__WHAT THIS TASK INVOLVES__. Reproduce everything from the line containing "This screenshot has" down to the line containing "coord(1144,44)", requests included, and raise every coordinate in the answers by 123. Leave the pictures out.

__RECORDS TO PROCESS__.
————

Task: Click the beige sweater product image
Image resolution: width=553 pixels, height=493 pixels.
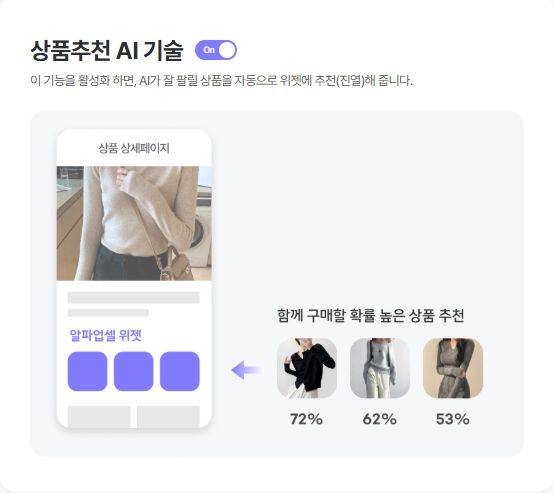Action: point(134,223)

————

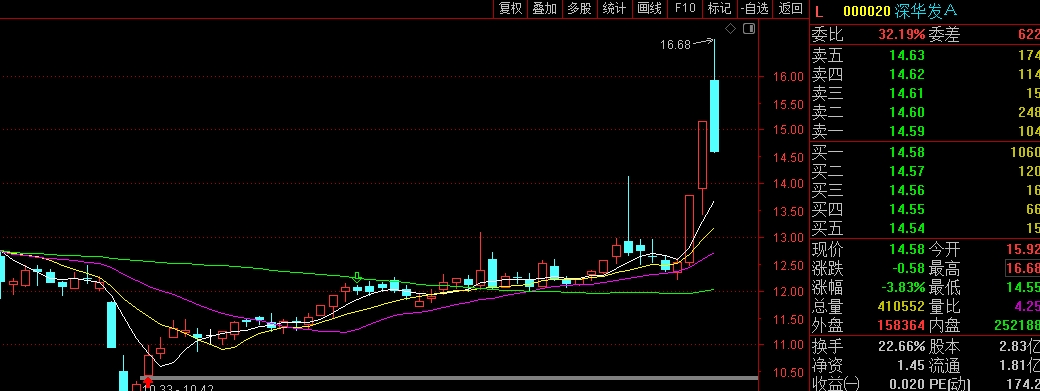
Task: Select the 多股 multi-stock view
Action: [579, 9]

————

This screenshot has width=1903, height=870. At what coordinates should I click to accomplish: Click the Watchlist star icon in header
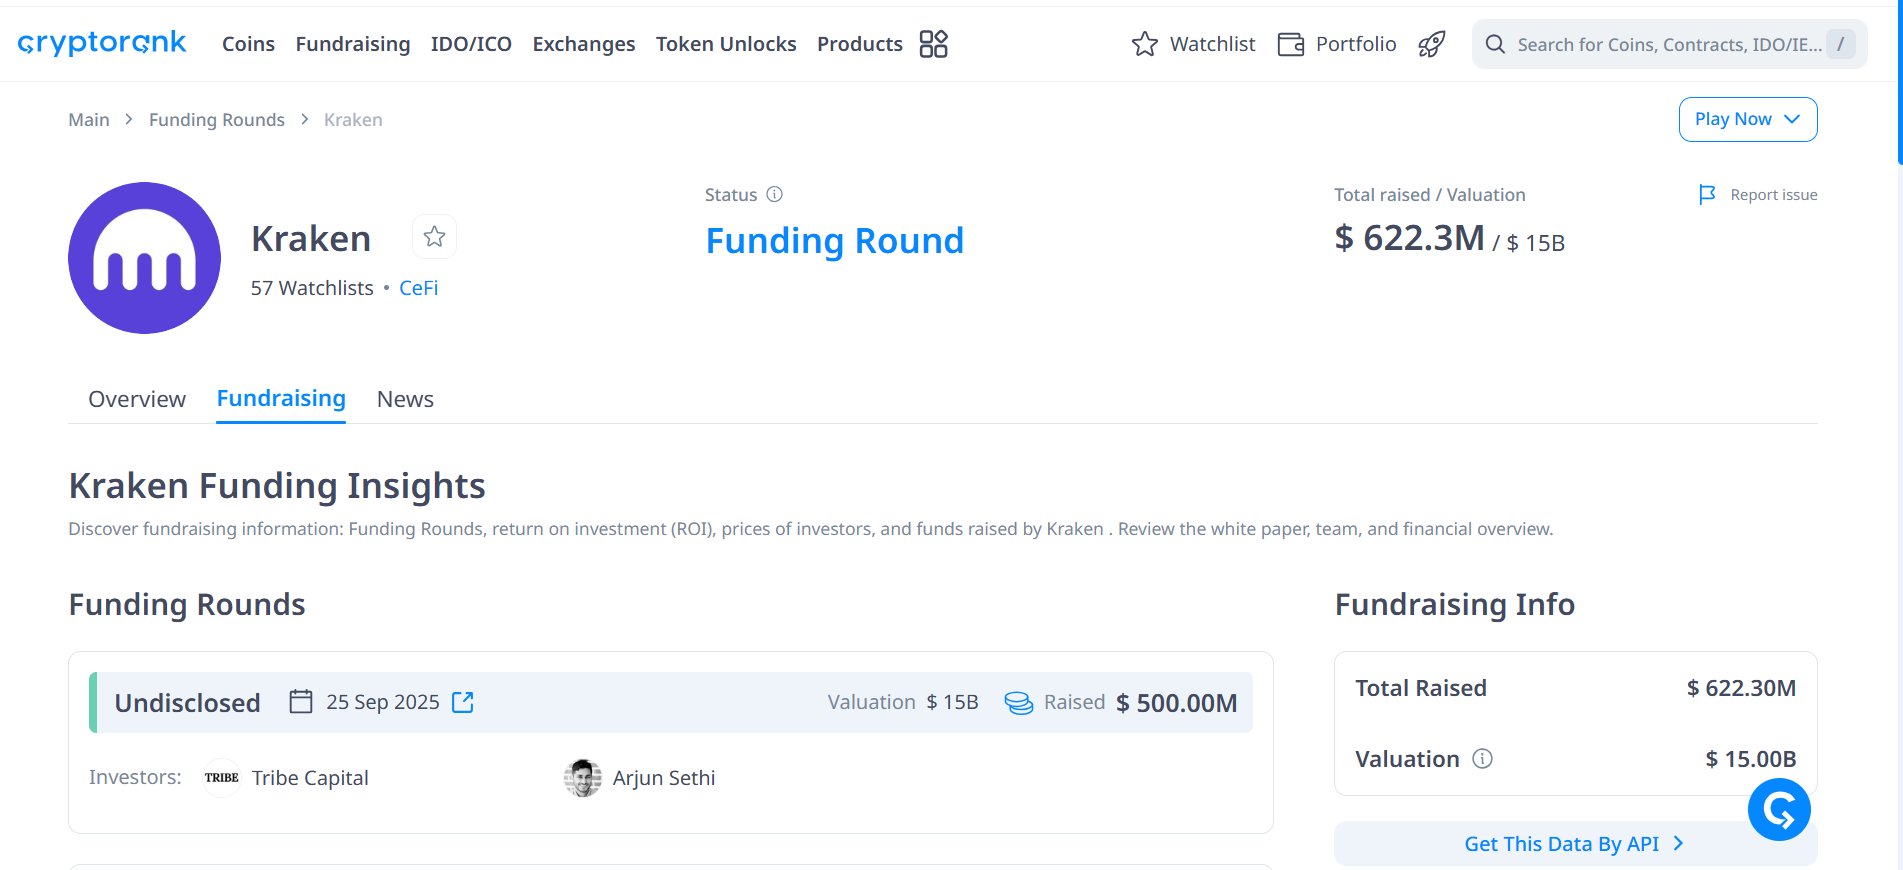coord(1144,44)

————

__COMPLETE OUTPUT__.
This screenshot has width=1903, height=870. At what coordinates should I click to accomplish: Click the Watchlist star icon in header
coord(1267,167)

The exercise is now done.